▶ TASK DESCRIPTION: Transcribe each record precisely; images stay out.

##### THE RECORDS

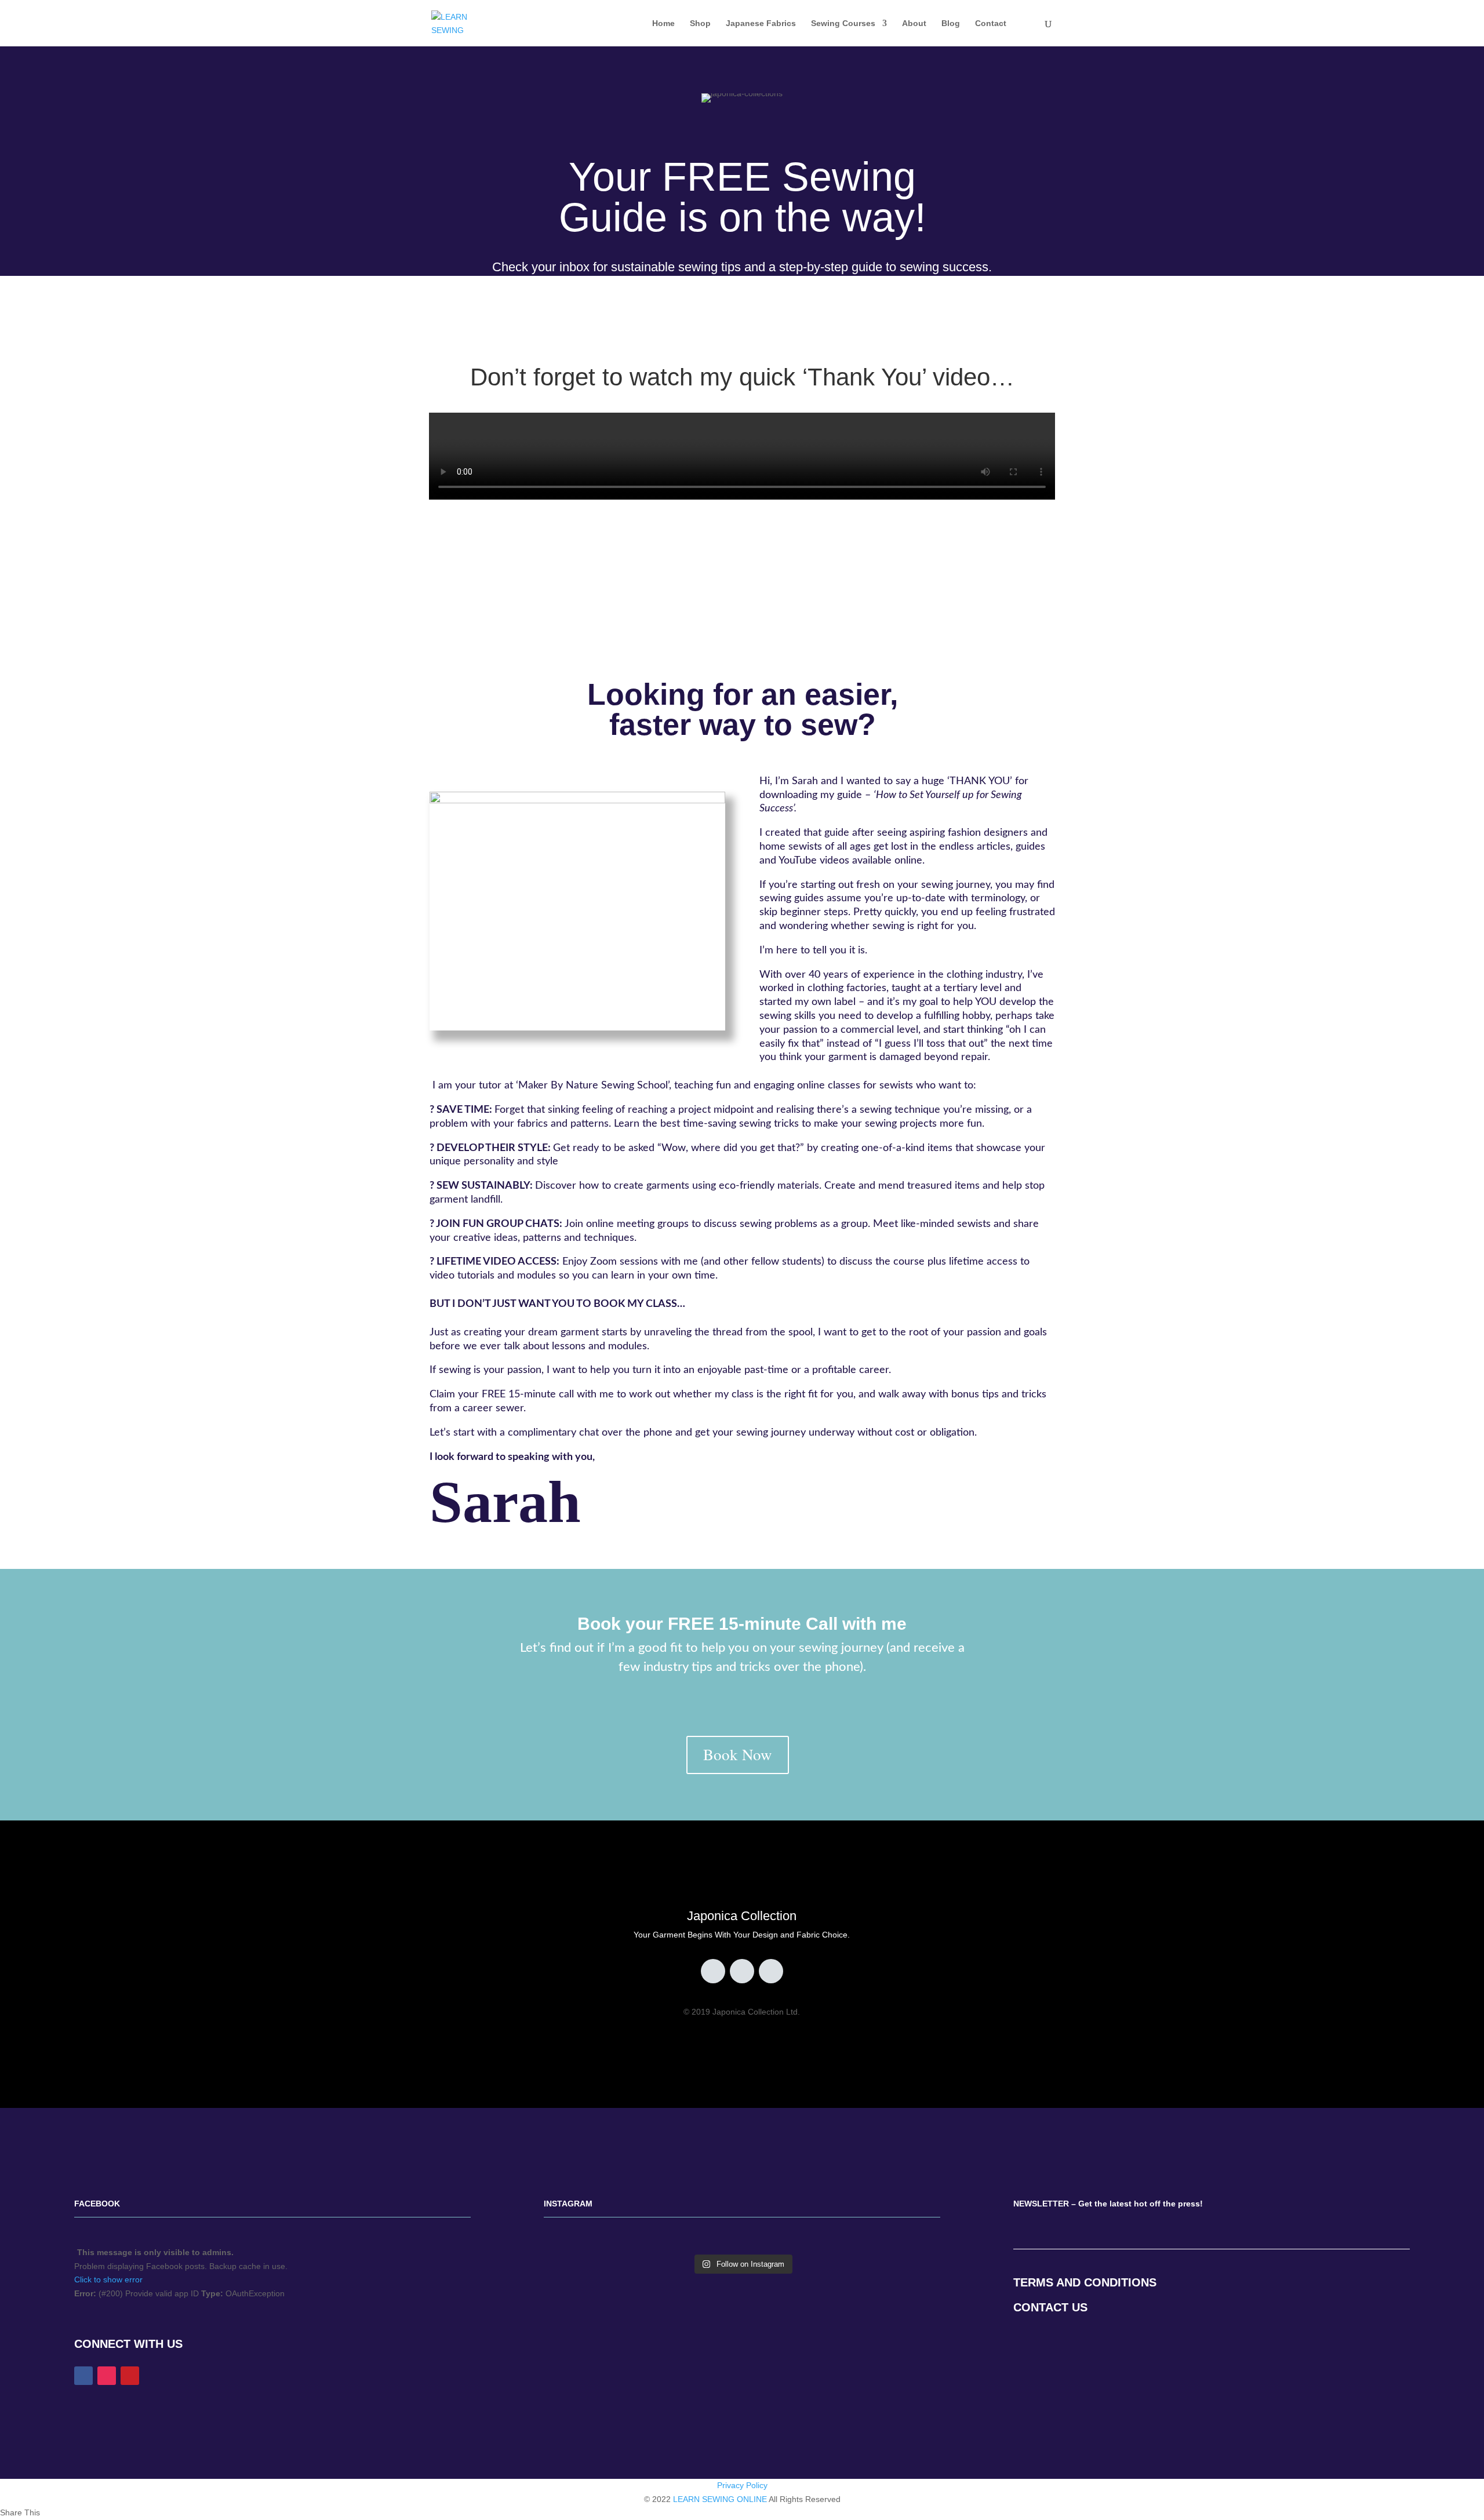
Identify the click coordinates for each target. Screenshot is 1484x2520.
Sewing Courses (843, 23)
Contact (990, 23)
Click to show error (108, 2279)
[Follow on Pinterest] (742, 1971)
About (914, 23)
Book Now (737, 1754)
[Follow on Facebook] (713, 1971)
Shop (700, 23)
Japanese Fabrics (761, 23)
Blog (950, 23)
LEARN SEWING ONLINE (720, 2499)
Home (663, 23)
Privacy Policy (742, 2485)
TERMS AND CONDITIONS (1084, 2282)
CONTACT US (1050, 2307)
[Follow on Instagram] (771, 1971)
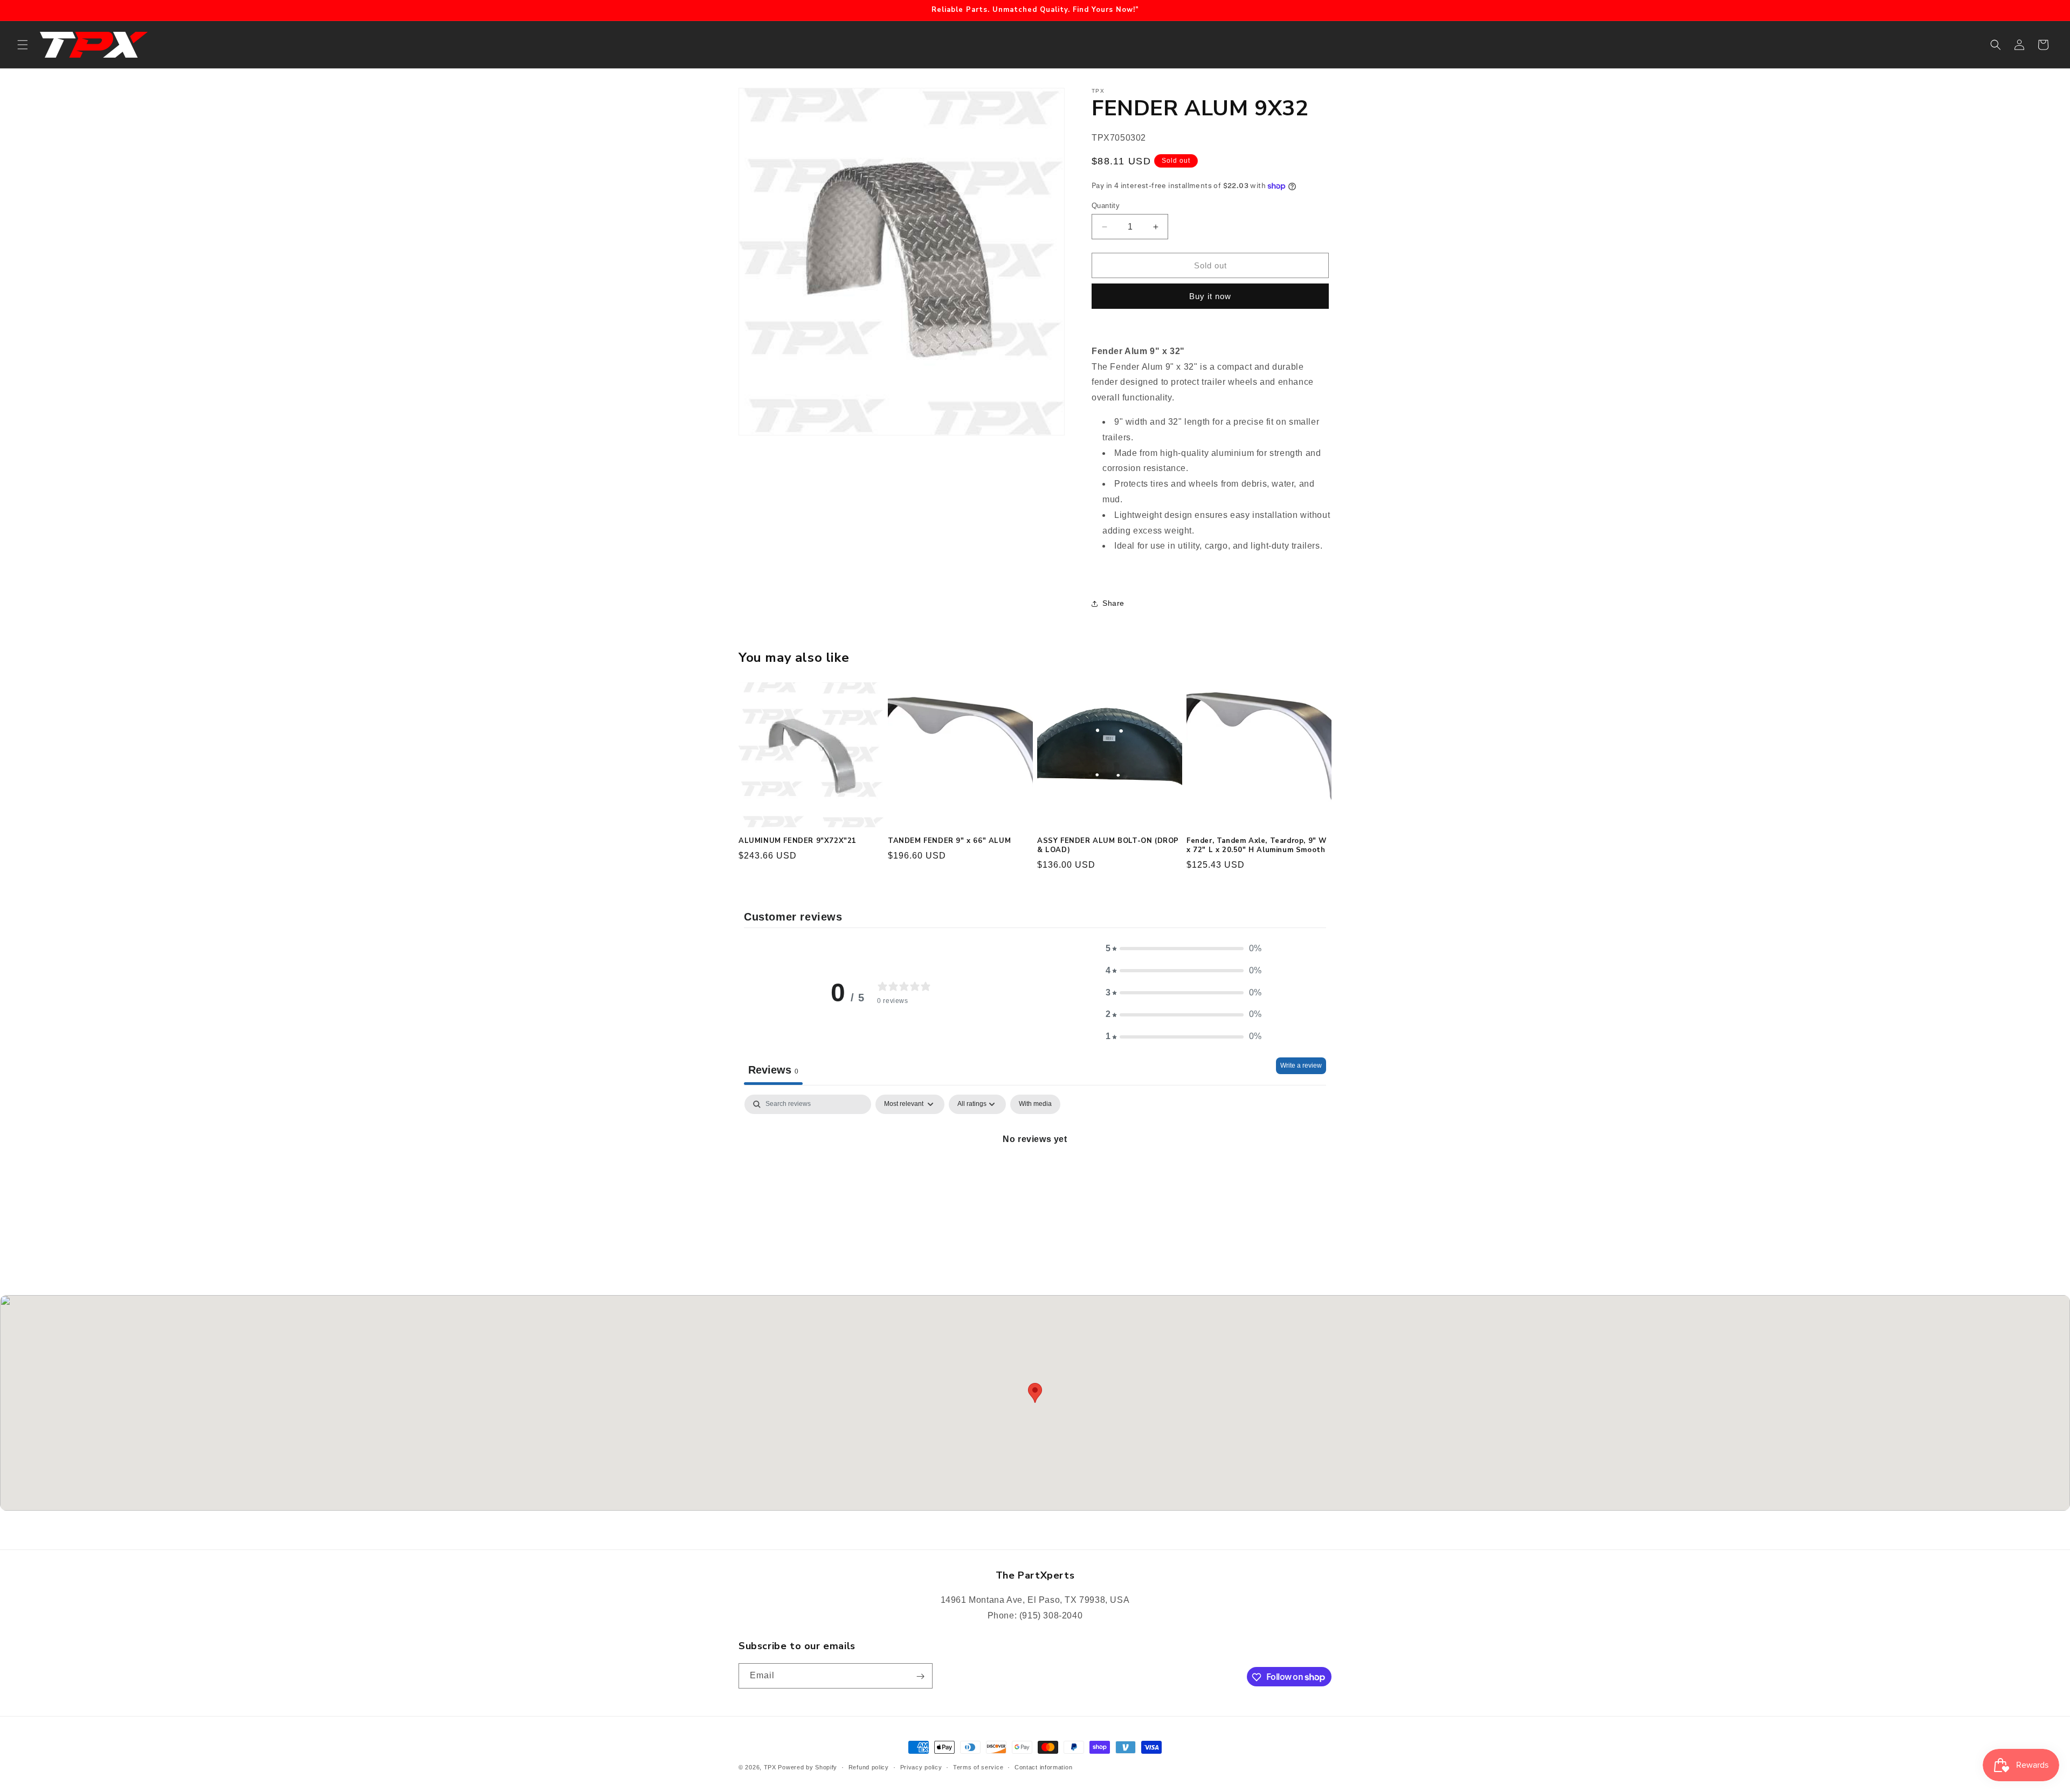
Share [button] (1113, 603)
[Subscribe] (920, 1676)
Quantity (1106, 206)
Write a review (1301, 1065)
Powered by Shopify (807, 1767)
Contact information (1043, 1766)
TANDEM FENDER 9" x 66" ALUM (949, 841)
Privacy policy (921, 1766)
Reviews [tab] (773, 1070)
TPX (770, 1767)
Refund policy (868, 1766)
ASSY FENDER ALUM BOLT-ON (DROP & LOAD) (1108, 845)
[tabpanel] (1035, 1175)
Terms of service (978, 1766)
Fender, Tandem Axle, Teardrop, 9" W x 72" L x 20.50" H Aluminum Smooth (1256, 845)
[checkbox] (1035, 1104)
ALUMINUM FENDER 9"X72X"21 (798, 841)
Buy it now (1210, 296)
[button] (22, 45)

##########

▶ TASK RESPONSE:
Identify the click coordinates for each target. Screenshot is 1484x2520.
Sewing Courses (843, 23)
Contact (990, 23)
Click to show error (108, 2279)
[Follow on Pinterest] (742, 1971)
About (914, 23)
Book Now (737, 1754)
[Follow on Facebook] (713, 1971)
Shop (700, 23)
Japanese Fabrics (761, 23)
Blog (950, 23)
LEARN SEWING ONLINE (720, 2499)
Home (663, 23)
Privacy Policy (742, 2485)
TERMS AND CONDITIONS (1084, 2282)
CONTACT US (1050, 2307)
[Follow on Instagram] (771, 1971)
Share [button] (1113, 603)
[Subscribe] (920, 1676)
Quantity (1106, 206)
Write a review (1301, 1065)
Powered by Shopify (807, 1767)
Contact information (1043, 1766)
TANDEM FENDER 9" x 66" ALUM (949, 841)
Privacy policy (921, 1766)
Reviews [tab] (773, 1070)
TPX (770, 1767)
Refund policy (868, 1766)
ASSY FENDER ALUM BOLT-ON (DROP & LOAD) (1108, 845)
[tabpanel] (1035, 1175)
Terms of service (978, 1766)
Fender, Tandem Axle, Teardrop, 9" W x 72" L x 20.50" H Aluminum Smooth (1256, 845)
[checkbox] (1035, 1104)
ALUMINUM FENDER 9"X72X"21 (798, 841)
Buy it now (1210, 296)
[button] (22, 45)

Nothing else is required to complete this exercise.